NCPA - National Center for Policy Analysis

PENNSYLVANIA'S RETIREE HEALTH LIABILITIES TOP $1 BILLION A YEAR

December 21, 2006

Deep within a new 106-page document about a bond offering by the state of Pennsylvania is the first long-range estimate of the full cost of providing lifetime health benefits for tens of thousands of retired state workers.

Preliminary calculations put the price tag at $33.8 billion over the next 30 years -- a figure larger than the Pennsylvania government's entire budget for the current year.

The state Budget Office produced the draft figures late last week to show it is working toward meeting a requirement by national accounting rules to put a dollar figure on the total future costs of its generous retiree health care benefits:

  • The state government currently spends more than a half-billion dollars a year, on a pay-as-you-go basis, for retiree health care.
  • But the latest analysis puts the state's annual benefit liability at more than $1.1 billion, meaning much of the accumulating costs of coverage for retirees is going unfunded.

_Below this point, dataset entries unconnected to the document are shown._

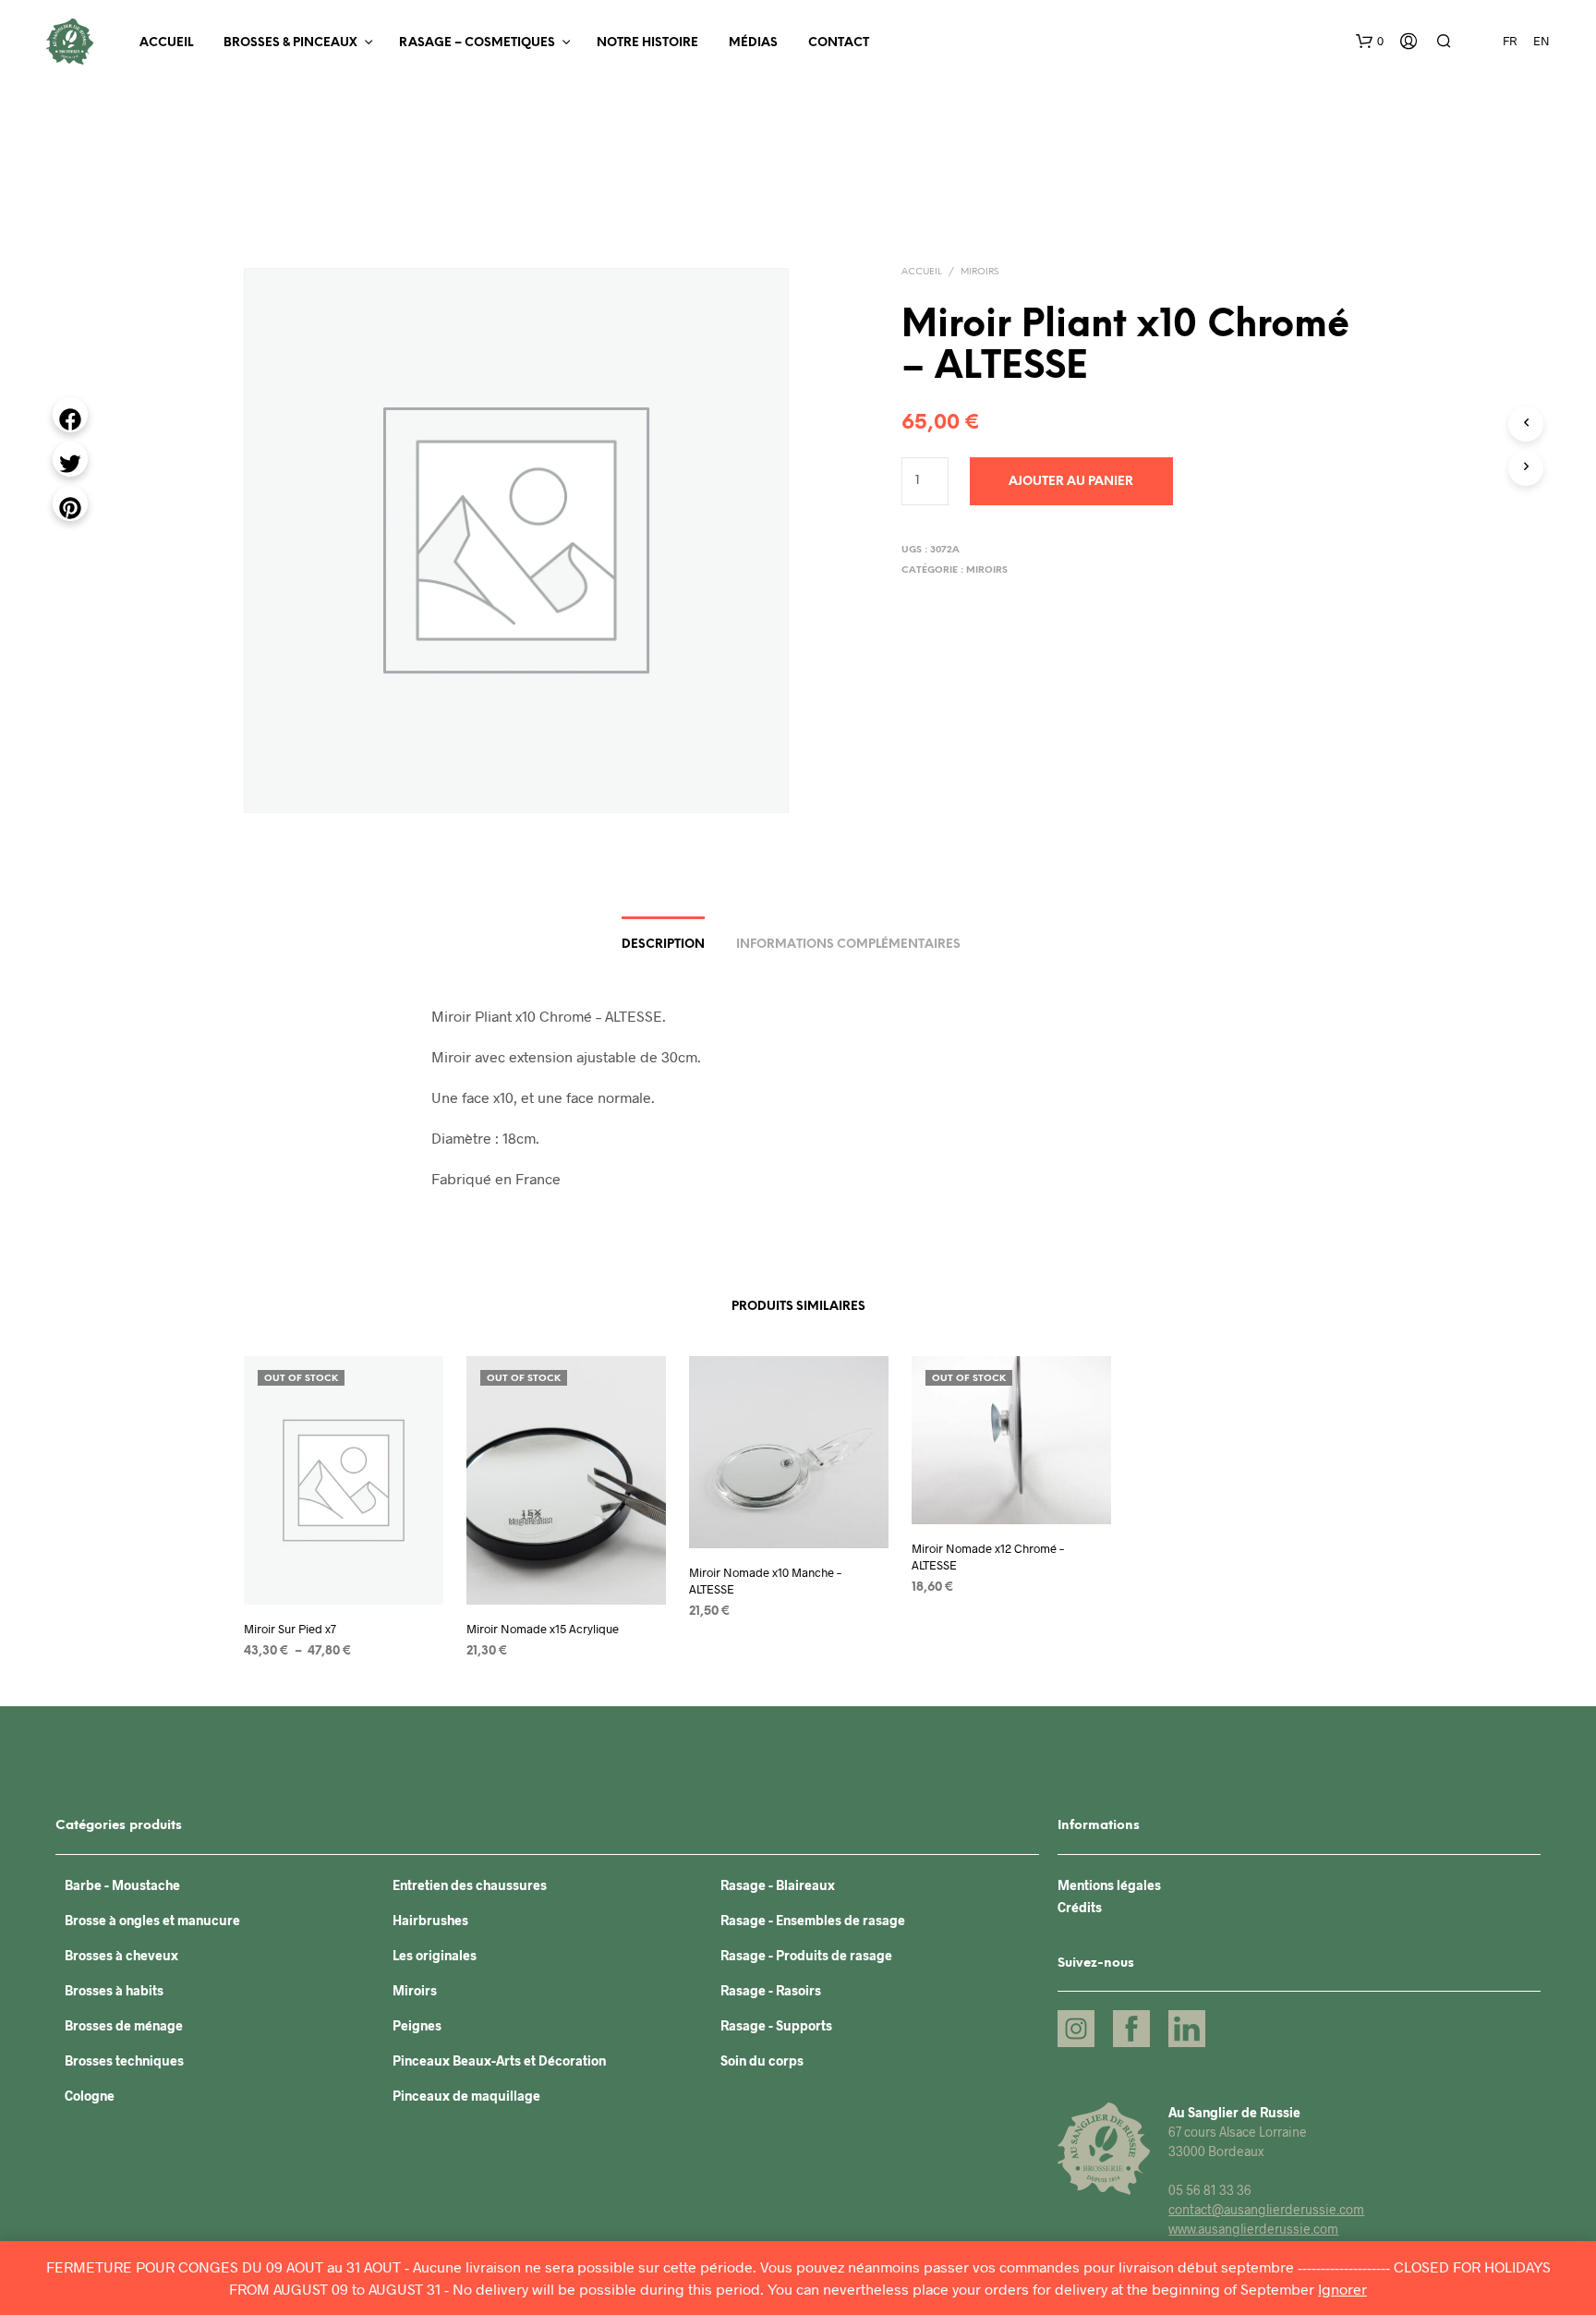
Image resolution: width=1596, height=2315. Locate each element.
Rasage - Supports (776, 2025)
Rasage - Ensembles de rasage (812, 1920)
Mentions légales (1109, 1885)
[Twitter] (70, 459)
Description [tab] (663, 945)
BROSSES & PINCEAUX (290, 43)
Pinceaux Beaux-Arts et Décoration (499, 2060)
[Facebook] (70, 414)
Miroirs (979, 272)
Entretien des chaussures (470, 1885)
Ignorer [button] (1342, 2288)
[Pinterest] (70, 503)
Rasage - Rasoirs (770, 1990)
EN (1541, 40)
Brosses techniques (124, 2060)
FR (1510, 40)
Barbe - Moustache (122, 1885)
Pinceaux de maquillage (466, 2095)
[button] (1370, 41)
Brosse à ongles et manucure (152, 1920)
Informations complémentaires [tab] (848, 945)
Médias (753, 43)
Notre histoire (647, 43)
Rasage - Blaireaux (777, 1885)
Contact (838, 43)
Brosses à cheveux (121, 1955)
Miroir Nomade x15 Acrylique (542, 1627)
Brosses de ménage (124, 2025)
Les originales (435, 1955)
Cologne (90, 2095)
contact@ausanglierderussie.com (1266, 2209)
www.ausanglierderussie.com (1253, 2228)
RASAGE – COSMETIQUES (477, 43)
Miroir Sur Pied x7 (290, 1627)
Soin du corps (762, 2060)
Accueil (166, 43)
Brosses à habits (114, 1990)
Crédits (1080, 1907)
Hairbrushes (430, 1920)
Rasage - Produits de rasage (806, 1955)
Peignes (417, 2025)
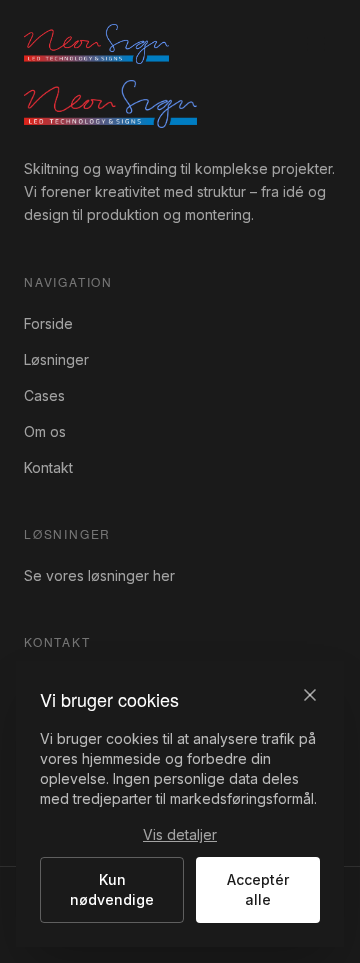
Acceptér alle (258, 889)
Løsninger (56, 359)
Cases (44, 395)
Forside (48, 323)
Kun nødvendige (112, 889)
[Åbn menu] (316, 44)
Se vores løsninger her (99, 575)
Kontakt (48, 467)
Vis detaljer (180, 834)
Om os (45, 431)
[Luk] (310, 695)
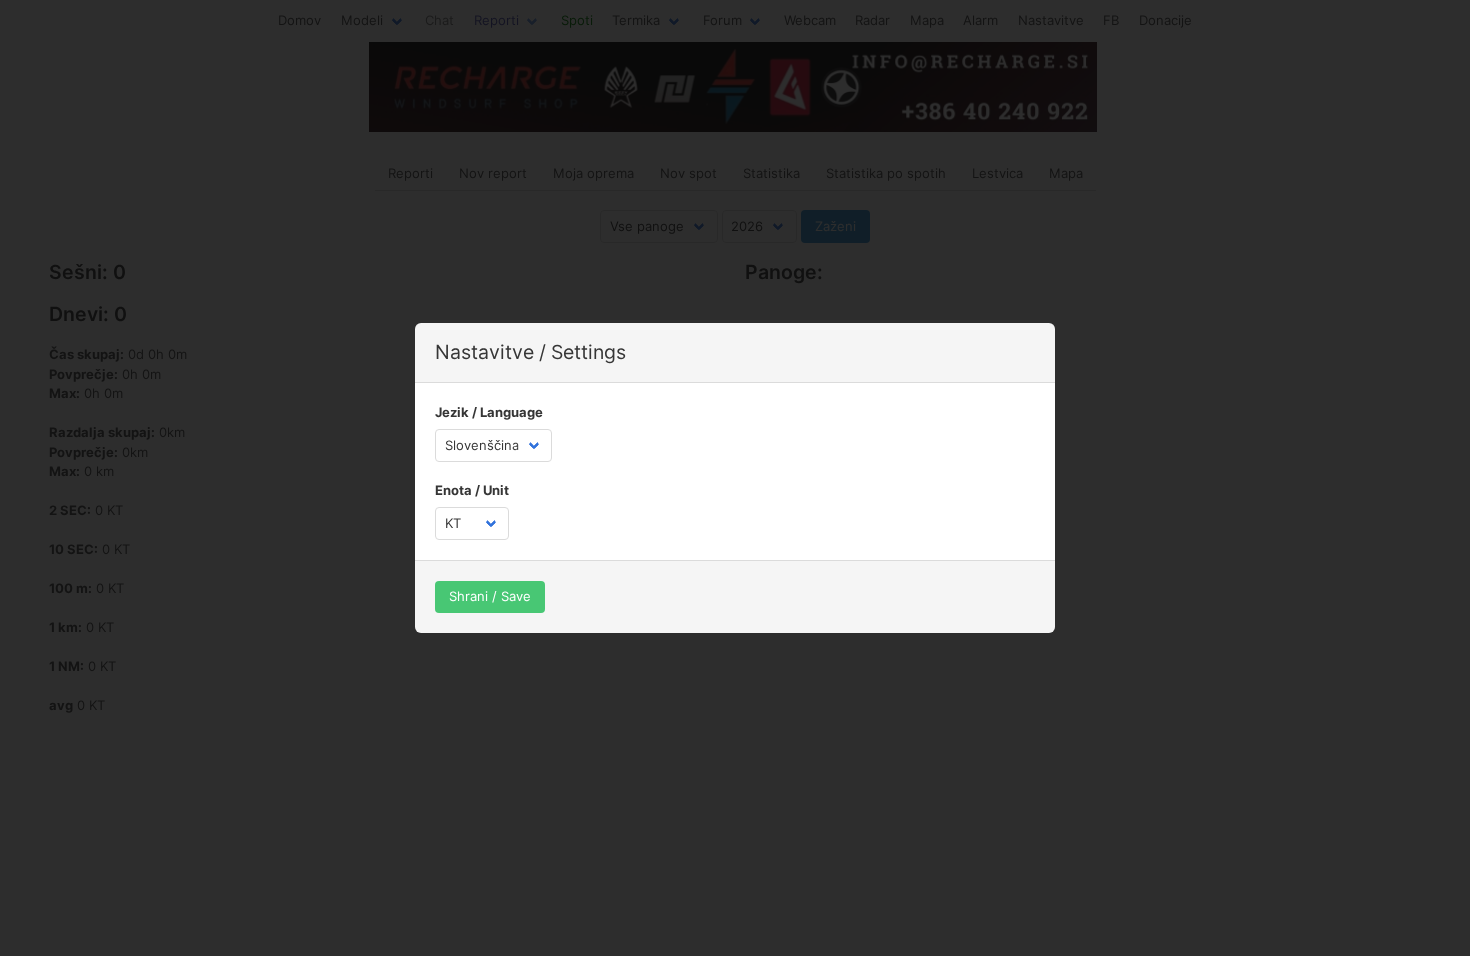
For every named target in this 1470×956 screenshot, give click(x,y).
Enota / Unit (472, 490)
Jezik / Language (489, 412)
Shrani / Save (490, 596)
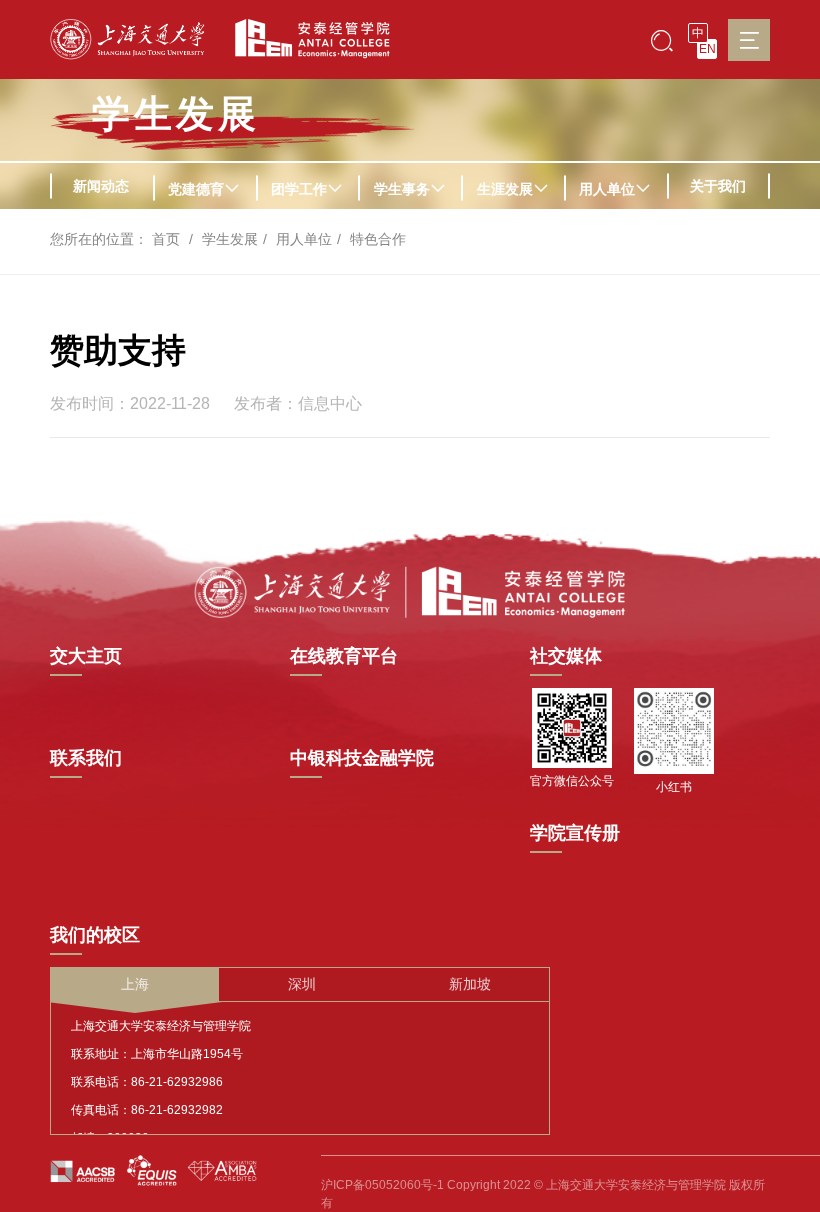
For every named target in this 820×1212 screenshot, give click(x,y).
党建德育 (196, 189)
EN (707, 49)
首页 (166, 239)
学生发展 (176, 114)
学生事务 (402, 189)
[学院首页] (305, 39)
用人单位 (607, 189)
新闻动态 (101, 186)
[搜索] (662, 39)
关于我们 (718, 186)
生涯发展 (505, 189)
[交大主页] (127, 39)
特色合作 (378, 239)
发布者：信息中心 (298, 404)
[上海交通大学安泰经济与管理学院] (410, 591)
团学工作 (299, 189)
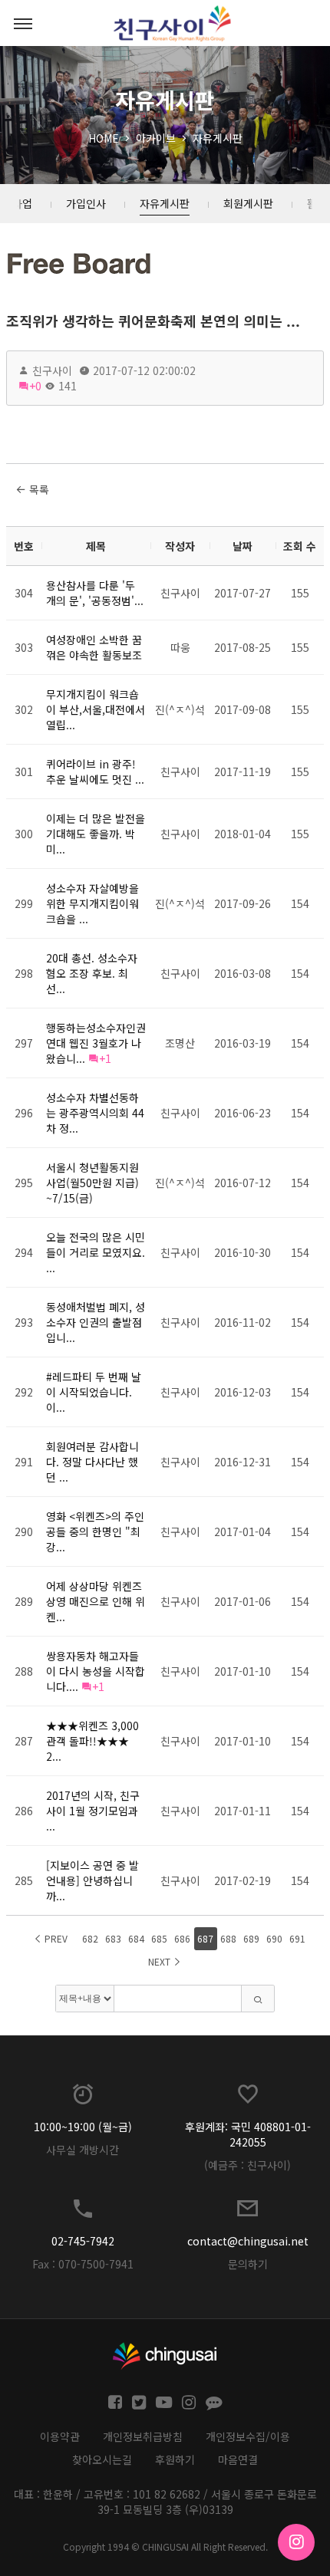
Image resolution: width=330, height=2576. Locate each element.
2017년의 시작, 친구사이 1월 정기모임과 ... (93, 1811)
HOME (103, 138)
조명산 (180, 1043)
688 (228, 1938)
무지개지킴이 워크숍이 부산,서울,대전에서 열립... (95, 709)
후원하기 (175, 2459)
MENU (23, 23)
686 (182, 1938)
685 (159, 1938)
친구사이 (52, 370)
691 (297, 1938)
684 (136, 1938)
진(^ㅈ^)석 (180, 709)
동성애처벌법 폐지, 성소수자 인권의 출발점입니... (95, 1322)
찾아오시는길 (102, 2459)
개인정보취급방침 (143, 2436)
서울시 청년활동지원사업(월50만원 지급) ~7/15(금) (92, 1183)
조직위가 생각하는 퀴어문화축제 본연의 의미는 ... (153, 321)
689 (251, 1938)
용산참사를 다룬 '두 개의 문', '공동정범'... (95, 592)
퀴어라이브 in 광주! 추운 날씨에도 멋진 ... (95, 771)
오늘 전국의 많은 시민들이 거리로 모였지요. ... (95, 1252)
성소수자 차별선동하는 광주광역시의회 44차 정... (95, 1113)
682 (90, 1938)
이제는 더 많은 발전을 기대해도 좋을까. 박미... (95, 834)
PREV (55, 1938)
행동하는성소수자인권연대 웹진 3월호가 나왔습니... (96, 1043)
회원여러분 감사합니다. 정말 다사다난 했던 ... (92, 1462)
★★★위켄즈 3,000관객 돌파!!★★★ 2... (92, 1741)
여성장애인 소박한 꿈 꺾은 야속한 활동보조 (94, 647)
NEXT (160, 1961)
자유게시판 (218, 138)
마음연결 (238, 2459)
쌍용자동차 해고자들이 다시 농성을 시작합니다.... (95, 1671)
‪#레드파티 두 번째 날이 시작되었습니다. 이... (93, 1392)
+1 (105, 1058)
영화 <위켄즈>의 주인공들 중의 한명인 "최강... (95, 1531)
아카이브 (156, 138)
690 (274, 1938)
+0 (35, 385)
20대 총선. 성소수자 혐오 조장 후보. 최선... (91, 973)
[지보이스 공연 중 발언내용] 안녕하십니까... (92, 1880)
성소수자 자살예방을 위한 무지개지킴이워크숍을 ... (92, 903)
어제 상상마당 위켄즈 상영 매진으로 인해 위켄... (95, 1601)
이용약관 (60, 2436)
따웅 (180, 647)
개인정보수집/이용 (248, 2436)
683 (113, 1938)
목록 (37, 489)
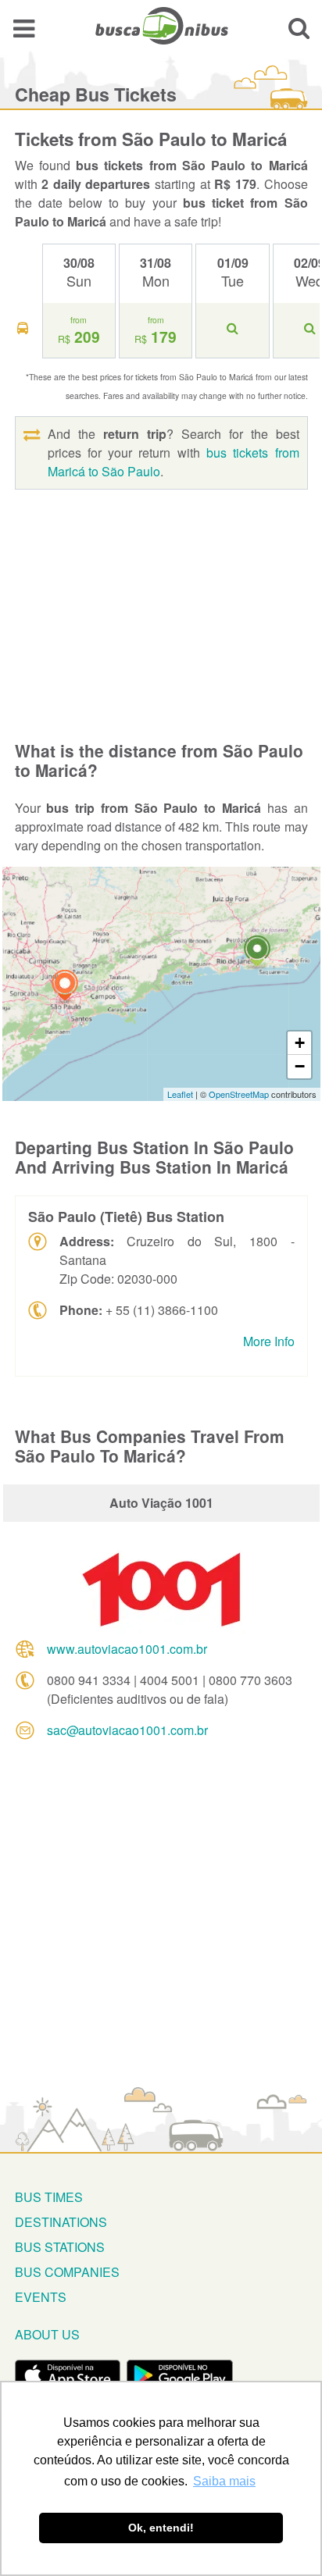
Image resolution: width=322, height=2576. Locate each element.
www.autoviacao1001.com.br (127, 1649)
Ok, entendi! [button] (161, 2527)
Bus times (49, 2197)
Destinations (61, 2222)
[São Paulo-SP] (65, 987)
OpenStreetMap (239, 1094)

Among the municipalities that have done the math already is the city of York:

  • It estimates that its taxpayers should be contributing at least $5 million a year to cover the health benefits the city has promised its employees -- roughly what the taxpayers are already paying as their share of city pensions.
  • The insurance covers city retirees until they qualify for Medicare and then supplements the federal program.
  • Together, the pensions and health benefits would consume about one-third of the city's $32 million general-fund budget.

Pennsylvania officials caution that whatever the final figures are, it may not make much immediate difference in terms of state finances.  There is no requirement that the state contribute the full $1 billion-plus a year that it is now estimated would be needed to cover all its liabilities.